Small molecule-mediated spatial targeting of mitochondria and Golgi apparatus in cancer cells

Cancer remains one of the most dynamic and complex diseases, driven by intricate interplay and cross-talk among various sub-cellular organelles. Among these, mitochondria and the Golgi apparatus (GA) have garnered significant attention due to their critical roles in diverse biological processes—many of which, when dysregulated, contribute to cancer development and progression. Despite this, the mechanistic understanding of mitochondria-GA cross-talk and their location-function relationships remains limited, largely due to the lack of chemical tools for spatial organelle-specific targeting. To bridge this gap, we designed and synthesized a concise library of protonated 3-methoxy-pyrrole-based small molecules featuring a positive charge.

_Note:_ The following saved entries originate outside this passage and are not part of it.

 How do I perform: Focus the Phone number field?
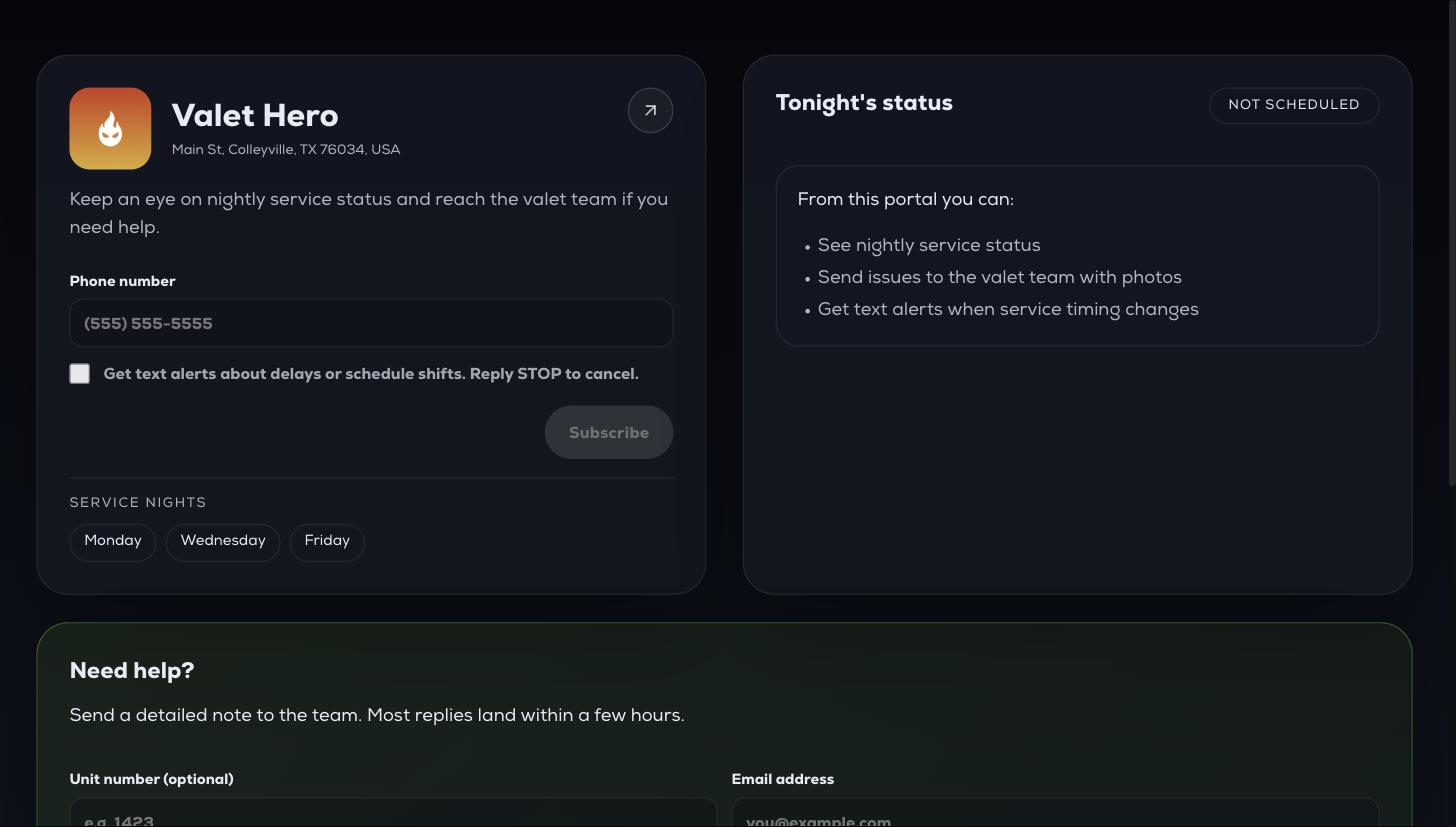click(371, 323)
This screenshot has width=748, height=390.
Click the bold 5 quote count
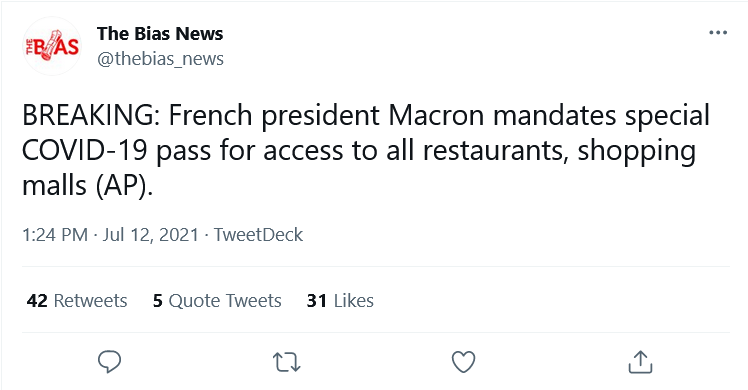pyautogui.click(x=158, y=301)

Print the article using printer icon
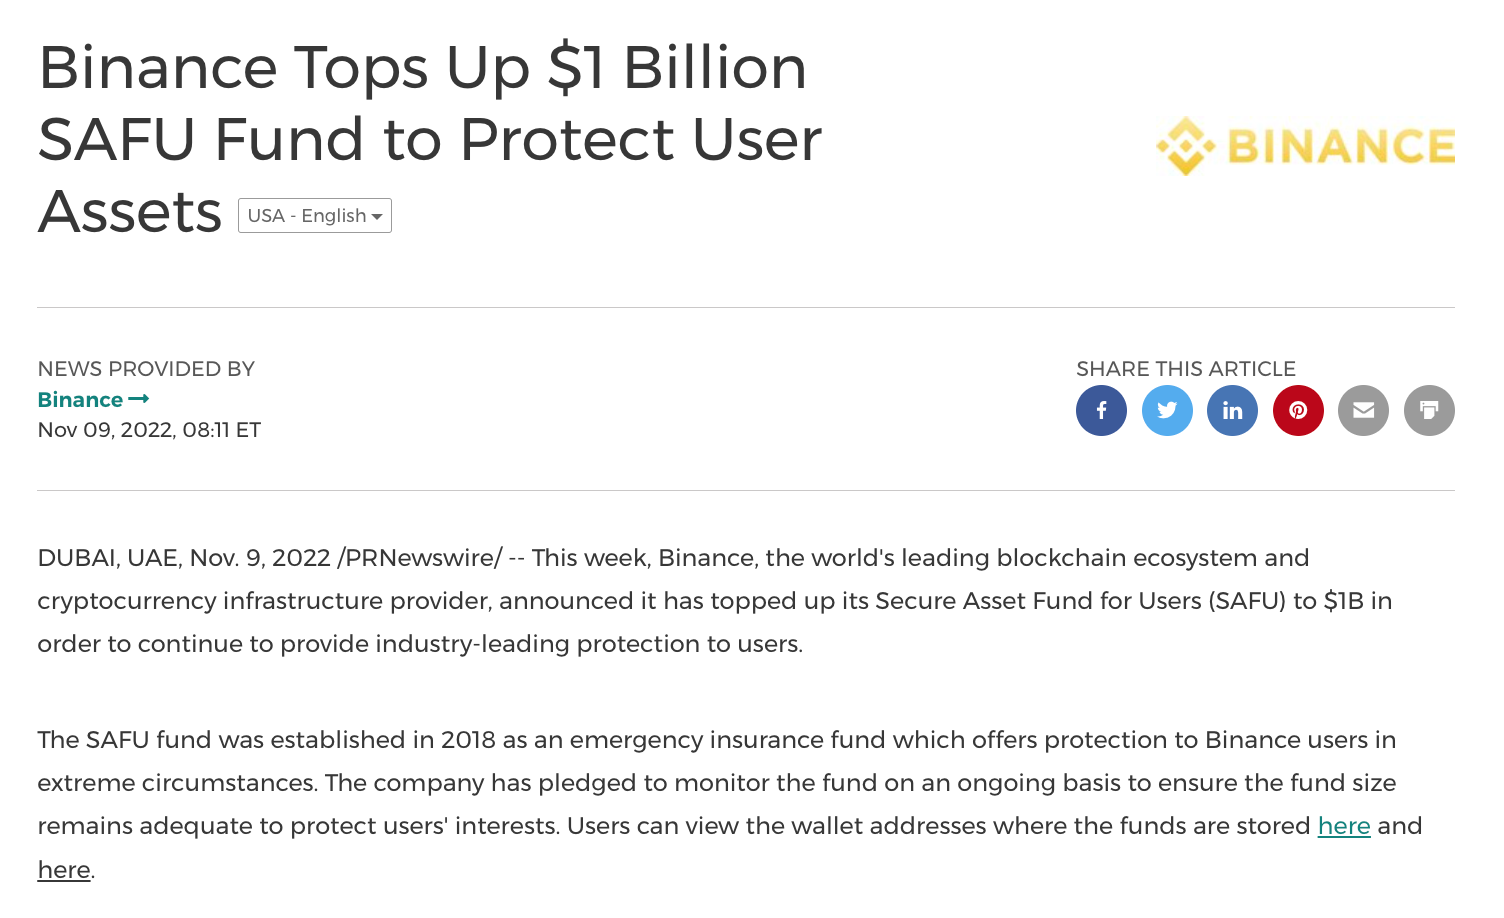pyautogui.click(x=1429, y=410)
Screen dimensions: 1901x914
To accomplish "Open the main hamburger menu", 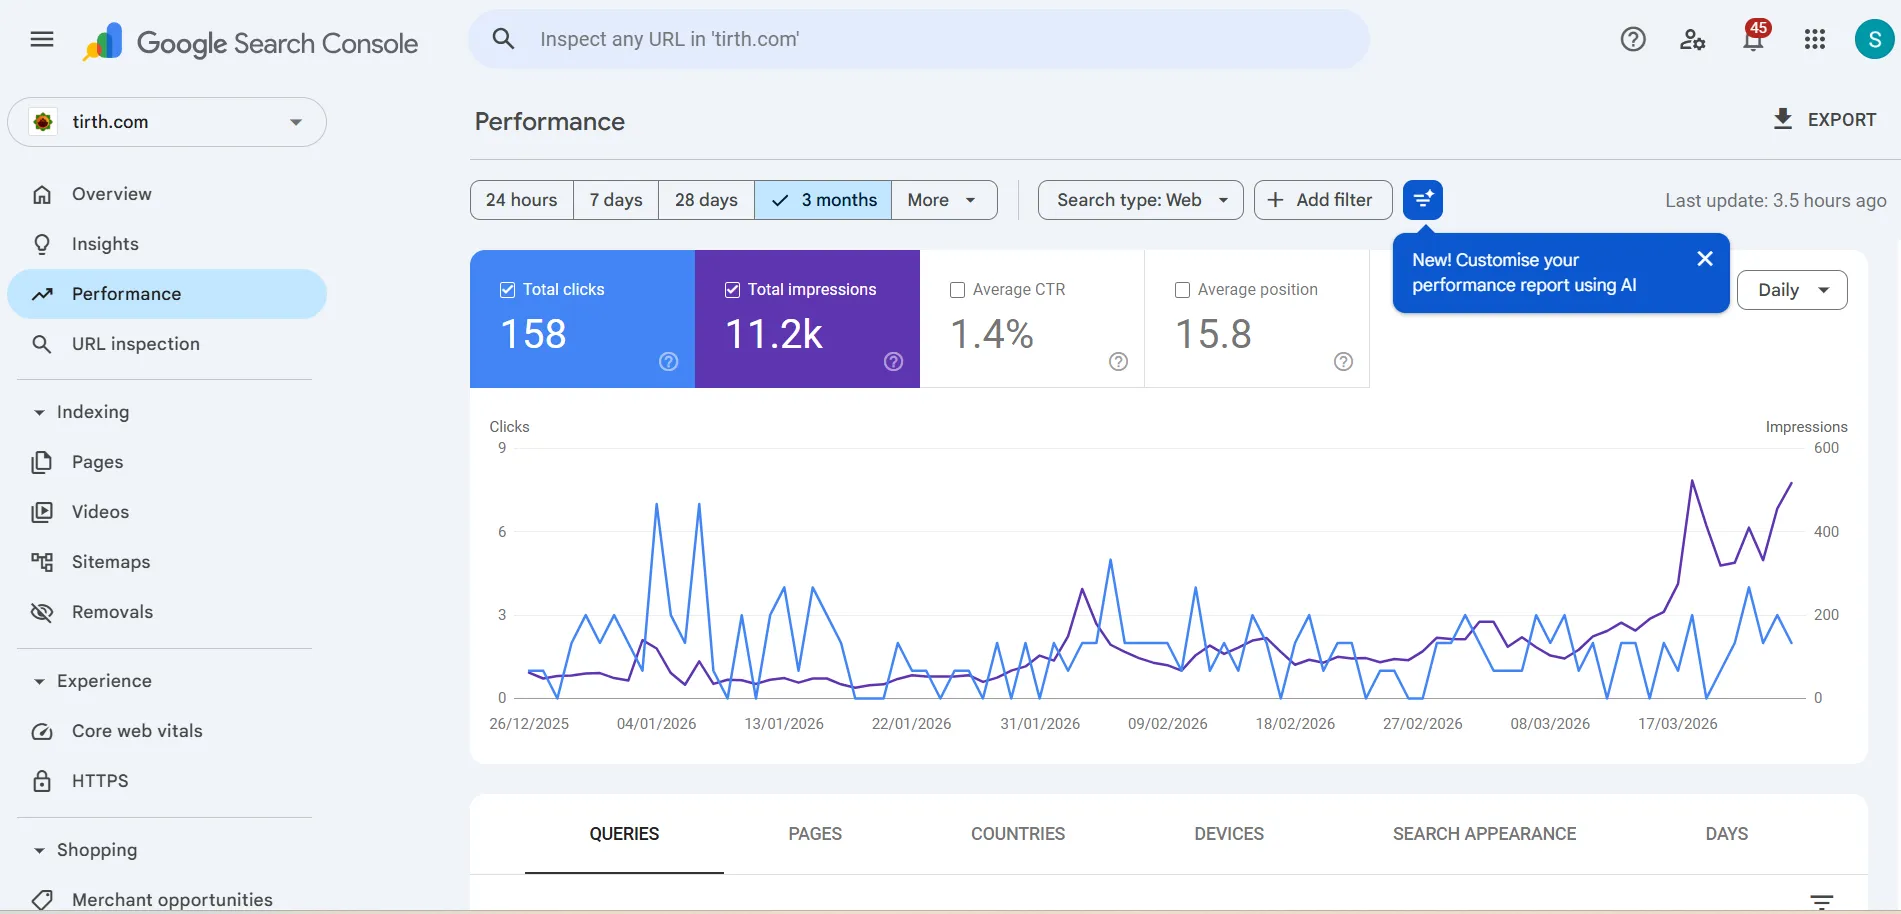I will click(x=42, y=40).
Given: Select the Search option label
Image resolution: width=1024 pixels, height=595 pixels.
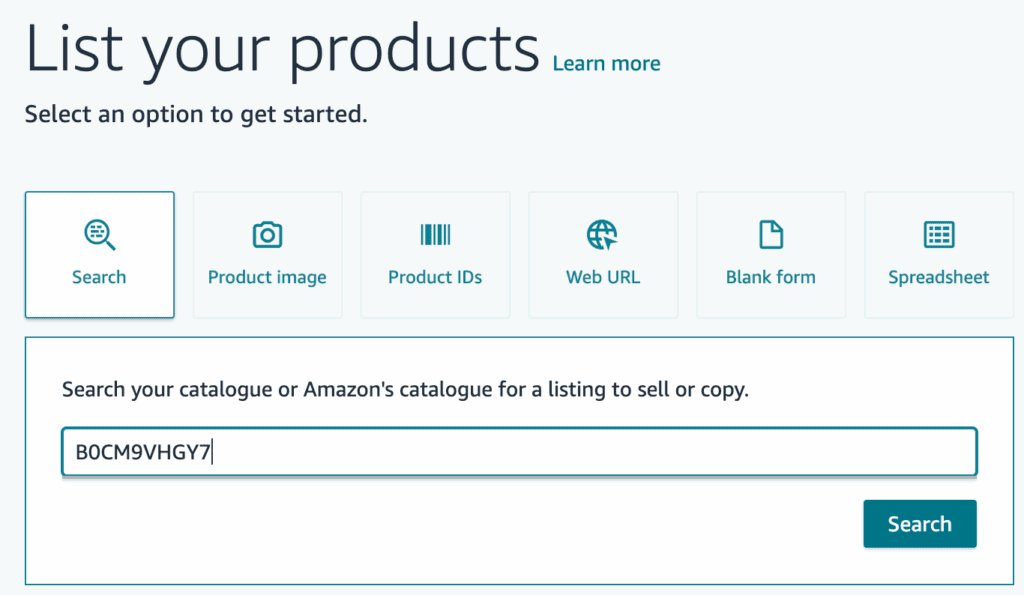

Screening this library in HeLa (cervical) and HCT-116 (colon) cancer cells identified a lead molecule, 7f, which self-assembled into nanoparticles and selectively localized to the mitochondria in HeLa cells followed by mitochondrial impairment and generation of reactive oxygen species (ROS) leading to the induction of apoptosis by downregulating Bcl-2, Cas-3 and upregulating BAX. Interestingly, a neutral phenylsulfonamide derivative (compound 9) of 7f rapidly localized to the GA within 30 minutes, triggered autophagy through upregulation of Beclin and LC3-II/I and exhibited cytotoxicity when combined with the autophagy inhibitor chloroquine. These findings highlighted how subtle structural modifications can govern organelle-specific localization. We anticipate that these 3-methoxy-pyrrole-based small molecules represent promising chemical biology tools to dissect the spatial and functional dynamics of mitochondria-GA interplay, with potential implications for targeted cancer therapeutics.